Gunning For Hits
Music Thriller – Issue One
Writer: Jeff Rougvie
Artist: Moritat
Colorist & Letterer: Casey Silver
Release date: January 9, 2019
Rock N Roll…
With Gunning For Hits creator Jeff Rougvie parlays his behind the scenes knowledge of the music industry and imaginative storyteller into a Madmen meets Breaking Bad convergence of art versus commerce. Every artiste needs a patron, and anyone who has read Frederic Dannen’s Hit Men: Power Brokers and Fast Money Inside the Music Business or Tommy James’ autobiography (Me, The Mob and The Music) knows that at least in part the music business was shepherded by an undercurrent of the underworld.

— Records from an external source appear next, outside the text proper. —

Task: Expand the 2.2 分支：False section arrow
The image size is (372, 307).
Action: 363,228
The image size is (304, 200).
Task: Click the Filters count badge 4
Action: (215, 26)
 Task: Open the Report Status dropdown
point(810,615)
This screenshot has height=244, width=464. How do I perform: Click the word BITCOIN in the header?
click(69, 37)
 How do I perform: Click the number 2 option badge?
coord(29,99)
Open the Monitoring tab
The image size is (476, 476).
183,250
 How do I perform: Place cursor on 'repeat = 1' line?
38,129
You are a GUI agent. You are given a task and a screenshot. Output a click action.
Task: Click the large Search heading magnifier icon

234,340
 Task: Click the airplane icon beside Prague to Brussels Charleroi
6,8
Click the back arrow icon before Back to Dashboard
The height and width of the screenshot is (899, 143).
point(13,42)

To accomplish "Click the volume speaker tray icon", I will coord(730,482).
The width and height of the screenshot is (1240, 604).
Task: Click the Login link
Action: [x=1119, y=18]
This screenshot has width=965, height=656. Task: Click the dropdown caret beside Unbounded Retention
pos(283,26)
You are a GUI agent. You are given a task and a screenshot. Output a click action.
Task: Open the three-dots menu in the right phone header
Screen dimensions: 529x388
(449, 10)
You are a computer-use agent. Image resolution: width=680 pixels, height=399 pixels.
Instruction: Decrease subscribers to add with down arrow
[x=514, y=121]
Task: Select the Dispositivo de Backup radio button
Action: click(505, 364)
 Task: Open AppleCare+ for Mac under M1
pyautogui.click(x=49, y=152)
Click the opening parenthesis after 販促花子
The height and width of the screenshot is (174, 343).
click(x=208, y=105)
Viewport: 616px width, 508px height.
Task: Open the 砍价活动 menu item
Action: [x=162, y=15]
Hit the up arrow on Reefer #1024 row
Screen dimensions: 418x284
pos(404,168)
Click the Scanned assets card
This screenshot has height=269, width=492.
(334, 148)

Gunning For Hits takes that premise to the next level following the exploits of 1980’s A&R man Martin Mills. That’s artists and repertoire – or talent scout – to the uninitiated. Find and sign potential money making acts before your competitors do – at any cost. Issue 1 deals with some novel contract negotiations.
What Goes On…
Each Gunning For Hits installment will contain a unique “background” feature. The first issue’s mid-story sidesteps into “how the record industry works” and is worth the price of admission. The arcana of how a musical group is screwed at every level would play as black comedy if it wasn’t mostly fact.
Artist Moritat (Harley Quinn, The Spirit) illustrates this section with a simple Doonesbury meets Monopoly gamecards look that stylistically separates it from the narrative.
I’ll Be Your Mirror…
Rougvie uses the last several pages of the book to tell his own back story from the moment he purchased his first comic book to today when his own book finally becomes a tangible reality. His work for the Rykodisc label found him godfathering early compact disc re-issues of David Bowie’s catalog such as the Sound and Vision boxset. Those details are as interesting as the fictional fixations they’ve spawned.
New Age…
For millennial relevancy (and your listening pleasure) there’s a companion Spotify playlist for every issue. There’s also additional social media content. The Martin Mills character already has an “excerpts from the journal of” Twitter account (@martinmillshits).
In the non-fictional world Jeff Rougvie heads the Supermegabot music label.
Sister Ray Says… (Um, I mean SkeletonPete Says)
I’m not on Spotify, so I listened to The Velvet Underground Live At Max’s Kansas City while I wrote this review. Now I need a shower.